What is most real, universals or particulars? Plato and Aristotle gave diametrically opposed answers to this basic ontological question and proceeded to build their entire philosophies on the epistemological foundation of their individual answers. As a result, the question has been debated for centuries, some siding with Plato, others with Aristotle, and others still attempting to syncretize the ideas of each. For Plato, universal Forms or ideas are most real. They are imperceptible to the senses, but all that the senses perceive are, according to Plato, a mere shadow of the Forms. Plato sees the universal Forms as ontologically prior to the individual particulars perceived by the senses. His pupil Aristotle, on the other hand, not only affirms that individual particulars are ontologically prior to universals, but that without the individual particulars, there would be no universals. For Aristotle, individual particulars are most real.
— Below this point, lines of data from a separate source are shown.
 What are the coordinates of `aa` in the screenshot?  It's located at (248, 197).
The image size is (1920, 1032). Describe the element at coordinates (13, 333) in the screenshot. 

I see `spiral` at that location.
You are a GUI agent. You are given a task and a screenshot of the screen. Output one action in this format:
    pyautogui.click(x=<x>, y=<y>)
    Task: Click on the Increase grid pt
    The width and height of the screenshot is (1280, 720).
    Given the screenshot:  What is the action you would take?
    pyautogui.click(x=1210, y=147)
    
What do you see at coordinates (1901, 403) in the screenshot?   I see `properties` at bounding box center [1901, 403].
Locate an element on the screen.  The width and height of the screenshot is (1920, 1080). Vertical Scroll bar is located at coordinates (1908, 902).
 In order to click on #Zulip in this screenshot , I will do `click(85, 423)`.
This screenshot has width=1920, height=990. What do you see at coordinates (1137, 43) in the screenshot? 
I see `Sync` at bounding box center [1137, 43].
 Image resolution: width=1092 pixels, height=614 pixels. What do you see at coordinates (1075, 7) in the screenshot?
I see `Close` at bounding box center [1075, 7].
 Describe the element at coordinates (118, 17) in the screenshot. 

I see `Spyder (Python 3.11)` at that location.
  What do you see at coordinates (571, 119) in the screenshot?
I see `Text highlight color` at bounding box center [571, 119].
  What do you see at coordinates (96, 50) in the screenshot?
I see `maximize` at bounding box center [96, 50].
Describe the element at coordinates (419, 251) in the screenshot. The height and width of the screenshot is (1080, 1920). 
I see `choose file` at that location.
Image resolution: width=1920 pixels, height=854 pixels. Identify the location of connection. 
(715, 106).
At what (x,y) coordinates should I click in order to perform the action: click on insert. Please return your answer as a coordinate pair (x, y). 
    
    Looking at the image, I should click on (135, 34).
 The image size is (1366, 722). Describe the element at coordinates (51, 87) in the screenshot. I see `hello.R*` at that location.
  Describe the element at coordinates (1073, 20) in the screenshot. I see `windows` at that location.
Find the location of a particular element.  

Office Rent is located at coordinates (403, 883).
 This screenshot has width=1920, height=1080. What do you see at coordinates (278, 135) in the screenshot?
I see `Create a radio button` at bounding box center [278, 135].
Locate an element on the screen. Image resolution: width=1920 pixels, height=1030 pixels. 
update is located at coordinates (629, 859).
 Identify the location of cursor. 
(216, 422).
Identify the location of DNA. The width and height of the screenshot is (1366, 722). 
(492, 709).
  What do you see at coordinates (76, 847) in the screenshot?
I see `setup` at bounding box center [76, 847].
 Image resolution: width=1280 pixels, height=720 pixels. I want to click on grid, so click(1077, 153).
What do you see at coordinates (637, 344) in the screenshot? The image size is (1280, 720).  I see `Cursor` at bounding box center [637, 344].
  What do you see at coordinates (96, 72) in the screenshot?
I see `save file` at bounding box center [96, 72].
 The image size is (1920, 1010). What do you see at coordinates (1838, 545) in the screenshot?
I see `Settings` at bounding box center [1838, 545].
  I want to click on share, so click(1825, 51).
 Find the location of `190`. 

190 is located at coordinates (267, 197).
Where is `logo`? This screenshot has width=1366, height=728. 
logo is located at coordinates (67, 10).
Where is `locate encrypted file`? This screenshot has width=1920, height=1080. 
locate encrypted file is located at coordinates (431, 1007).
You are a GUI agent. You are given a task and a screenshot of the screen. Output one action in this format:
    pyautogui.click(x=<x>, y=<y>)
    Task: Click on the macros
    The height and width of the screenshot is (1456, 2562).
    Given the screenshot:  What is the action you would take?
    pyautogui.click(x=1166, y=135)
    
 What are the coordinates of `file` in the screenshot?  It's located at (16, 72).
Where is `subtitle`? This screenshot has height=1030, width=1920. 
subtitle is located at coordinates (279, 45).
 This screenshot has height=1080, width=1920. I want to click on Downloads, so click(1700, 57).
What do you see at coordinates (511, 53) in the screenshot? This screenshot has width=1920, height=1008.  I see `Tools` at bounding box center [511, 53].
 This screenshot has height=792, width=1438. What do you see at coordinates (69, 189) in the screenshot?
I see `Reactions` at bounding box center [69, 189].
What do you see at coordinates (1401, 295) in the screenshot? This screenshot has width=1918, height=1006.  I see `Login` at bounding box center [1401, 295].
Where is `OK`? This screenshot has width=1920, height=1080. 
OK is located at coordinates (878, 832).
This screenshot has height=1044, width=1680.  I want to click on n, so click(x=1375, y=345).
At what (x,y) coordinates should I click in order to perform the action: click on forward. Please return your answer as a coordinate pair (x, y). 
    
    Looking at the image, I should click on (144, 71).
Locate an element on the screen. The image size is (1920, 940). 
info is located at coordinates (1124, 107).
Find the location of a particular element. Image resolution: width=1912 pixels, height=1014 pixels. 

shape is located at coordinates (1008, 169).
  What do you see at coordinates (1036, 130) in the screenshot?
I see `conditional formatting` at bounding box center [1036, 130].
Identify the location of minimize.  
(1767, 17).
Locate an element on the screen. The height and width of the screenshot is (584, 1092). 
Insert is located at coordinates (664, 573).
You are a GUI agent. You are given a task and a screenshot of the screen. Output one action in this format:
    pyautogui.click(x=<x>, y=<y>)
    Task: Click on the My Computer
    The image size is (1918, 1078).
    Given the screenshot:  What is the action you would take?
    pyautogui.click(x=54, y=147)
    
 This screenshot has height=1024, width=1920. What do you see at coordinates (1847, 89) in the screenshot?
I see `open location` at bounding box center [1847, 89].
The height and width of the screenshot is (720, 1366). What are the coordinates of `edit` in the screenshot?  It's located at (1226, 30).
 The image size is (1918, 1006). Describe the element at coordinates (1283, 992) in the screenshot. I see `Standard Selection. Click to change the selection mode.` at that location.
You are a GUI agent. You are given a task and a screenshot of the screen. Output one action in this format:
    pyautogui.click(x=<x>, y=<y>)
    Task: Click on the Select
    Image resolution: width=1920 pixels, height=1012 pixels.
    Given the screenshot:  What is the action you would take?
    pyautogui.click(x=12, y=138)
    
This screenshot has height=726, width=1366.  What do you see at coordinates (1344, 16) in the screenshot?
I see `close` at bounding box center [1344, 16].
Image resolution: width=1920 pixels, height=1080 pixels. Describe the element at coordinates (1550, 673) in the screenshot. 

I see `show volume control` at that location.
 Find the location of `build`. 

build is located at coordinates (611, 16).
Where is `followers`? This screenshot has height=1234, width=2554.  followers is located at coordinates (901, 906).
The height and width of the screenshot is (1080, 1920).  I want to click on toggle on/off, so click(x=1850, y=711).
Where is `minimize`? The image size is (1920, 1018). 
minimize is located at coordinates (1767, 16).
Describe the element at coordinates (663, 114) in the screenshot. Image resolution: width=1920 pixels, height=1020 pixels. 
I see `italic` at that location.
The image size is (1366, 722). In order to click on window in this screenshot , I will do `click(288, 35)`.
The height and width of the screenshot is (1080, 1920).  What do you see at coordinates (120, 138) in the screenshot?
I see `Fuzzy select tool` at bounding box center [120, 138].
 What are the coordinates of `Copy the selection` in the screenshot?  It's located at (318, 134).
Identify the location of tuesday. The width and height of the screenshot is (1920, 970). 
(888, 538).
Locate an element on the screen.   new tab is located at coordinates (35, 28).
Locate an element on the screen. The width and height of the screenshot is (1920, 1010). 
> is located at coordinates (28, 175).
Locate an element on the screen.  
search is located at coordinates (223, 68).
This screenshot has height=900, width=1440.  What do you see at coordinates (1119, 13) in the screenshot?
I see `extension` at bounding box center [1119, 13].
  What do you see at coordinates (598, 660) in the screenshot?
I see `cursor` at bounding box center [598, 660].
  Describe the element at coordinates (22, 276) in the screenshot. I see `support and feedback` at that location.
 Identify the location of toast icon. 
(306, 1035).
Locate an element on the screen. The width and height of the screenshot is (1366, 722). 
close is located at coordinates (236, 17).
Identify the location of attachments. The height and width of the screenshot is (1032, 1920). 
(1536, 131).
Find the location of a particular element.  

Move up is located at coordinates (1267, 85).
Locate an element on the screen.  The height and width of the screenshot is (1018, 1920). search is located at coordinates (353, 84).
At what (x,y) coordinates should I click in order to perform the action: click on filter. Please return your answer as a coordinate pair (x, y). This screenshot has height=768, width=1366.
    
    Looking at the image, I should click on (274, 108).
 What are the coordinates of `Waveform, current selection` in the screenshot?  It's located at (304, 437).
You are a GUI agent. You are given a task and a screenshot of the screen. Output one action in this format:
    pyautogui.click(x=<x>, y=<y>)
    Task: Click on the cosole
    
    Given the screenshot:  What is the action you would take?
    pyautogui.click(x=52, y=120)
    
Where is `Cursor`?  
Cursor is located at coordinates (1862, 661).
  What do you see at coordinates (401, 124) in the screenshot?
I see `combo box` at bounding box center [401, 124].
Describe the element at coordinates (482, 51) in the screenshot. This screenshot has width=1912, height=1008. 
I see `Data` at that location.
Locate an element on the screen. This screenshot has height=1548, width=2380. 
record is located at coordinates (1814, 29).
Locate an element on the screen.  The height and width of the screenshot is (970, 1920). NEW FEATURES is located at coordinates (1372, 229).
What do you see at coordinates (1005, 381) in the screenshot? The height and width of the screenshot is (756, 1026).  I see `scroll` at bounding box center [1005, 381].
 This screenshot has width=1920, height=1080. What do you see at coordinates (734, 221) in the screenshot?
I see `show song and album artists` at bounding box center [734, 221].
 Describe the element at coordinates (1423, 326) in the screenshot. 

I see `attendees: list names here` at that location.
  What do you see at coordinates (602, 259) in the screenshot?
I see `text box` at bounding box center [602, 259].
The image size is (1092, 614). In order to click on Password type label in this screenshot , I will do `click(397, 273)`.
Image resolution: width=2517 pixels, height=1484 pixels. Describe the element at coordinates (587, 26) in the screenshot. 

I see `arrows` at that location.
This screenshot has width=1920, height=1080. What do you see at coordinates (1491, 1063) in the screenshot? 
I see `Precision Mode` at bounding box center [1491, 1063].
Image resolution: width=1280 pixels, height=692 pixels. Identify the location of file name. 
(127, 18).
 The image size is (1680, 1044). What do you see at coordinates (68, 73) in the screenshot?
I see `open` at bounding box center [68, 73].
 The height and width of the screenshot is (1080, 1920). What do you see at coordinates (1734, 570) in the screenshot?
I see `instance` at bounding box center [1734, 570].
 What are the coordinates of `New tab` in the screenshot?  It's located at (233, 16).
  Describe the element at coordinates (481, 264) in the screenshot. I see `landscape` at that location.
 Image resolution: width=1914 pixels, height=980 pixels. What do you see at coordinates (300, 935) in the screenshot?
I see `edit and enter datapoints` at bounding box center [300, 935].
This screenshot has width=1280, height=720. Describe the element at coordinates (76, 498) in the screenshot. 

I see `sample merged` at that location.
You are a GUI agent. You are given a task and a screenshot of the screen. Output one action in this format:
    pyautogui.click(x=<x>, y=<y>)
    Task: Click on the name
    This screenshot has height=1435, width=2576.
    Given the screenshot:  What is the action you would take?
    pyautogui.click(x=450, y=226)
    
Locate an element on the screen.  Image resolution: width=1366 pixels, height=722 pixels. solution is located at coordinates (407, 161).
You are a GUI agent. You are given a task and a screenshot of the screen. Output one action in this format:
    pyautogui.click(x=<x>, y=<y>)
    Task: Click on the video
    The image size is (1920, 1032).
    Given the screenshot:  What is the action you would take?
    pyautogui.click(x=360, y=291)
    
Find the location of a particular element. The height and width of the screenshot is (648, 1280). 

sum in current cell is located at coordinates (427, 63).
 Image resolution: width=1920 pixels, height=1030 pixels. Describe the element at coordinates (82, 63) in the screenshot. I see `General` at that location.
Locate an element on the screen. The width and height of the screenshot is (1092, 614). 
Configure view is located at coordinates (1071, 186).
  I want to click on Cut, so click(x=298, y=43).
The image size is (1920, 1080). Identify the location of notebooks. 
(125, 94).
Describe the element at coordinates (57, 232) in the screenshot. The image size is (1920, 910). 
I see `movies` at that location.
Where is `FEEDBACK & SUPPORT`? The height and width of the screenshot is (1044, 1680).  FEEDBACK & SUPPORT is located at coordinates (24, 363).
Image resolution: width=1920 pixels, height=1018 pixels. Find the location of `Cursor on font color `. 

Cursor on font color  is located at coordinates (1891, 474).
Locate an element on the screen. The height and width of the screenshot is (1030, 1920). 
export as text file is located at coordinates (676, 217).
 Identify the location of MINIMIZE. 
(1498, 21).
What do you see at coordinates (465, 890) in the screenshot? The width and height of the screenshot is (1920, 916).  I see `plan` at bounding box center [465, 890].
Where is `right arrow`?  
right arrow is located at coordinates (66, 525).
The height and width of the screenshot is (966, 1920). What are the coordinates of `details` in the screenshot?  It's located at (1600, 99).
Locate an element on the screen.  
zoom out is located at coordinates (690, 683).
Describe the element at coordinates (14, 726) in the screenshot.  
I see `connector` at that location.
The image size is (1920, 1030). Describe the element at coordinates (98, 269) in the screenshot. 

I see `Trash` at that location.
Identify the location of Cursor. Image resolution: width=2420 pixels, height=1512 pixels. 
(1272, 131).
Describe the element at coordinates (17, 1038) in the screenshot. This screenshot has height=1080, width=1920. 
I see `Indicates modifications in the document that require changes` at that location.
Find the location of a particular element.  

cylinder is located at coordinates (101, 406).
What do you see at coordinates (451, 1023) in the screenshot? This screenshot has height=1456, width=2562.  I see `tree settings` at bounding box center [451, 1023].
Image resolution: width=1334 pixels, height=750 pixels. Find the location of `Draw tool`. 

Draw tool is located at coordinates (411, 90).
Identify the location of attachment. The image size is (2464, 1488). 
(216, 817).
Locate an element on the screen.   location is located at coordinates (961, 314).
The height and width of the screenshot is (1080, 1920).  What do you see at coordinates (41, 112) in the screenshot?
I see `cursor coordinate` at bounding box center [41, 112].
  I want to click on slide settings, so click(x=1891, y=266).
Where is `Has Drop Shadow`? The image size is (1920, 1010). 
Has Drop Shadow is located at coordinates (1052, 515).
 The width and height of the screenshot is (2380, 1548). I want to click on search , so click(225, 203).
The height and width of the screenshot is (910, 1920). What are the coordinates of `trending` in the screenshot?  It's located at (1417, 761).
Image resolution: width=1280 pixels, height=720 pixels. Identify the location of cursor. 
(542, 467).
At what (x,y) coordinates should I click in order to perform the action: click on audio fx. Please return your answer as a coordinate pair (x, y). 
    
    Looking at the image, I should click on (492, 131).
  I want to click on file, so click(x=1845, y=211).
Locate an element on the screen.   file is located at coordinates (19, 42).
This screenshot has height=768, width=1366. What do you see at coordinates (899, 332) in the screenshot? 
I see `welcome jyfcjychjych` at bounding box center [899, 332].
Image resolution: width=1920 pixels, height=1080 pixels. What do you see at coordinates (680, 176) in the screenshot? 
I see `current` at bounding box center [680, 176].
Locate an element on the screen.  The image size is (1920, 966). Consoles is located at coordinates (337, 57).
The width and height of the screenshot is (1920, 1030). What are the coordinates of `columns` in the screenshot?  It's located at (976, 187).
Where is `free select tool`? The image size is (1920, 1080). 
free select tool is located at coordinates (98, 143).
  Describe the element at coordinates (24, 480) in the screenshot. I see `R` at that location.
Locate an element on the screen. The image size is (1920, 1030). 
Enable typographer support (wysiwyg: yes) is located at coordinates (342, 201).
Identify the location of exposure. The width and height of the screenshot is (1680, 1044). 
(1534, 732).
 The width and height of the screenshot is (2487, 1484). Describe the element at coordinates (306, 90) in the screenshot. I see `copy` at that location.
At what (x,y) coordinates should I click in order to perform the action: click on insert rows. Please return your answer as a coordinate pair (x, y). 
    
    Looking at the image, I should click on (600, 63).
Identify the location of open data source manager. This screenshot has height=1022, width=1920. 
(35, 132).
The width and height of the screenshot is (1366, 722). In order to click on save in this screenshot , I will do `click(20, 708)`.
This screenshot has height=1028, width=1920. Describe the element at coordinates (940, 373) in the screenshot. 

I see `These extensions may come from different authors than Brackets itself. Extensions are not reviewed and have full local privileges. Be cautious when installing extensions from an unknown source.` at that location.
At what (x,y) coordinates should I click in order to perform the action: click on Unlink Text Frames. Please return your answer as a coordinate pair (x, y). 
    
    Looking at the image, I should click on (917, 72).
In the Categories, Aristotle asserts that substances are, “in the truest and primary and most definite sense of the word” (2a11-13) individual particulars, such as this computer or that telephone (2a13). He asserts that only individual particulars are “neither predicable of a subject nor present in a subject” (2a12-13). Aristotle explains what being “predicable of” or “present in” a subject means in chapter two of the Categories. Being predicable of a subject or not, is simply a distinction between abstract universals and concrete particulars. The particular man, Codell Carter, is not predicable of any subject, but the universal “man” is predicable of Codell Carter. My particular copy of A First Course in Logic is not predicable of any subject, but the universal term “book” is predicable of my particular copy of A First Course in Logic. In other words, universal terms are predicable of subjects, while particular terms are not. As for being or not being in a subject, this refers to the possibility of independent existence. Aristotle describes a subject as that which is “incapable of existence apart from the said subject” (1a22-23). Thus, that which is not in a subject is the subject itself. Since the “Arctic Silver” color of my BMW, for example, cannot exist separately from my BMW, said color is in a subject. But the BMW itself is not in any subject, since the BMW is the subject (3a10-16). Thus, Aristotle distinguishes between attributes (which are present in a subject) and entities (which are not present in a subject) (Hsieh).